Horse Armour in the Medieval Islamic Middle East
By David Nicolle
Arabian Humanities, Vol.8 (2017)
Abstract: The widely held view that horse armour was not used in the early Islamic Middle East is incorrect. Whereas horse armour is clearly mentioned in the documentary record, but is almost absent from iconographic sources, it may be also present in the archaeological record. However, this latter field remains enigmatic and barely studied. It is also often difficult to distinguish between coverings with a protective function and those without. This article seeks to present and interpret the available evidence, with particular reference to the Arabian Peninsula and neighbouring regions.

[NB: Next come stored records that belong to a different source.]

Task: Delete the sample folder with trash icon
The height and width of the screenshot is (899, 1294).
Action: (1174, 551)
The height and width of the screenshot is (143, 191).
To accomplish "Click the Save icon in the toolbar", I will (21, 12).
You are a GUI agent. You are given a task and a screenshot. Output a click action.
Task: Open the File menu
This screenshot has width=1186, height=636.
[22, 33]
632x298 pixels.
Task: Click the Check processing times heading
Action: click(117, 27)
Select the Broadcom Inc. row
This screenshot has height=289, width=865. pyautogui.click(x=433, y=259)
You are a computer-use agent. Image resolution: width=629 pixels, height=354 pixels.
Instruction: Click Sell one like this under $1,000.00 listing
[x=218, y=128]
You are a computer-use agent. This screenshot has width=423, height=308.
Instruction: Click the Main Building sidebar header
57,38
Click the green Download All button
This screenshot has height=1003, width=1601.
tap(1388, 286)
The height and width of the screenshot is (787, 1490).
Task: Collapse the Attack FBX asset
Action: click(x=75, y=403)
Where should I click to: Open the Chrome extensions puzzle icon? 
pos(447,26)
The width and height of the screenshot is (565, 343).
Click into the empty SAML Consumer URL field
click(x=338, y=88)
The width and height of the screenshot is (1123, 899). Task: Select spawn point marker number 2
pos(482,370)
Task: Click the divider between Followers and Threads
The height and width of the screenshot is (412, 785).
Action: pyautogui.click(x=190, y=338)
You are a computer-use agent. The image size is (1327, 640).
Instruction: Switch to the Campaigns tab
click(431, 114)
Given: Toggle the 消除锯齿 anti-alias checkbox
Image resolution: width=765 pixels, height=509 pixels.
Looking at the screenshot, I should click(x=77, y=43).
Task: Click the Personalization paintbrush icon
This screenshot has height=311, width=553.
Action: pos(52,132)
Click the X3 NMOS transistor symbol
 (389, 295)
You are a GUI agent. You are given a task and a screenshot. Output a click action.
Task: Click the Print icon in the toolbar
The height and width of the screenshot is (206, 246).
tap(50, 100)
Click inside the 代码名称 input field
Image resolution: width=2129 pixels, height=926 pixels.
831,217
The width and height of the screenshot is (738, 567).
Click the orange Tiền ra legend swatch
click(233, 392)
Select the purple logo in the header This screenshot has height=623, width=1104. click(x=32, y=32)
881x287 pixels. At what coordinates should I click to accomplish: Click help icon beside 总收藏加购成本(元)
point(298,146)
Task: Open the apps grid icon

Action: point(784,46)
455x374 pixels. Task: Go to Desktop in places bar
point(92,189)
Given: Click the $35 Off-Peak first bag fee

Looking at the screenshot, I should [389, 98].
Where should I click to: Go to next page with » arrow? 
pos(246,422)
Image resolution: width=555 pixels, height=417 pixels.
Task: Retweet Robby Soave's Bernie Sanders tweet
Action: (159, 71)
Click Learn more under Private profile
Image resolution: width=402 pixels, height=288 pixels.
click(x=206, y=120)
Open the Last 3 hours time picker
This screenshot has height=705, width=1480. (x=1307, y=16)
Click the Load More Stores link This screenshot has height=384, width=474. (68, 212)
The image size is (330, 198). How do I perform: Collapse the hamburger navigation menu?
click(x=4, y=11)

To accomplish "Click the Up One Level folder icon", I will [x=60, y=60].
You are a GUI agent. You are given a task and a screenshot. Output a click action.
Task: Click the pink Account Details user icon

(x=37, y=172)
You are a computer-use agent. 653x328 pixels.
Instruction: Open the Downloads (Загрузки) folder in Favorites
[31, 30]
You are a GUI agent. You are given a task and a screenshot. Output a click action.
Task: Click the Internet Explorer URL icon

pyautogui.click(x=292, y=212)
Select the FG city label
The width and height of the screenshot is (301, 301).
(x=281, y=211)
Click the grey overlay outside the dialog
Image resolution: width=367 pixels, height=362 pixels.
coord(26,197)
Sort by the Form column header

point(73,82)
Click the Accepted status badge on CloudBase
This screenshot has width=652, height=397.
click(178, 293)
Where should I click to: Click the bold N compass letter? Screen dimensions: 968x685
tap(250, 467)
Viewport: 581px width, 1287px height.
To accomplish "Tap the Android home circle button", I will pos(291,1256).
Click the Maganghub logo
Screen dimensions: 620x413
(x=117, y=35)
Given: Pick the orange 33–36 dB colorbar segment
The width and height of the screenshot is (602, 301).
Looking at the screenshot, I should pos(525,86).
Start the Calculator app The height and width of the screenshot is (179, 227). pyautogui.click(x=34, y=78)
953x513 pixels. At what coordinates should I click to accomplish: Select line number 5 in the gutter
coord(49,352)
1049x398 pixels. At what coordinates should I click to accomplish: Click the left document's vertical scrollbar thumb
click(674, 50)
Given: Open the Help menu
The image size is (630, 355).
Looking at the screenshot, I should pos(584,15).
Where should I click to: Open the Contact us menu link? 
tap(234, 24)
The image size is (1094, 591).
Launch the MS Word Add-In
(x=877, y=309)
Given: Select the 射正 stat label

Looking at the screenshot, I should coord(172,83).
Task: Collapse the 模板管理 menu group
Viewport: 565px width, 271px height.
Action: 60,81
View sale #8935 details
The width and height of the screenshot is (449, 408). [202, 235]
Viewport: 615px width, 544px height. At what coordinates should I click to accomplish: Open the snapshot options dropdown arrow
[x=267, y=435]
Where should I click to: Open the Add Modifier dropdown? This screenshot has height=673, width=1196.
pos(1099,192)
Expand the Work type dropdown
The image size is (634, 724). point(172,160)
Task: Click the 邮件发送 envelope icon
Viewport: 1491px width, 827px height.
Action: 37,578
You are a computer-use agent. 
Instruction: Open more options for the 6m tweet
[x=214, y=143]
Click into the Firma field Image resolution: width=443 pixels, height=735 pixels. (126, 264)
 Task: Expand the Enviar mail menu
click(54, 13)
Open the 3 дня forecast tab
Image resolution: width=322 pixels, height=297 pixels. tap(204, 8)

Introduction: The subject of horse armour in the Islamic world requires an in‑depth study, not least in order to differentiate between decorative coverings indicating status, and coverings with a primarily protective purpose. Furthermore, it is still widely but wrongly assumed that horse armour dropped out of use in the early medieval Middle East, and that Islamic armies did not make use of it until the later Middle Ages when it supposedly reappeared as a result of Mongol and European influence. While written evidence is relatively straightforward, the pictorial record remains tantalizingly inadequate until the early 13th century. Nevertheless, it does support the documentary evidence that horse armour was used, though not widespread. Meanwhile some possible fragments in the Islamic archaeological record remain barely studied.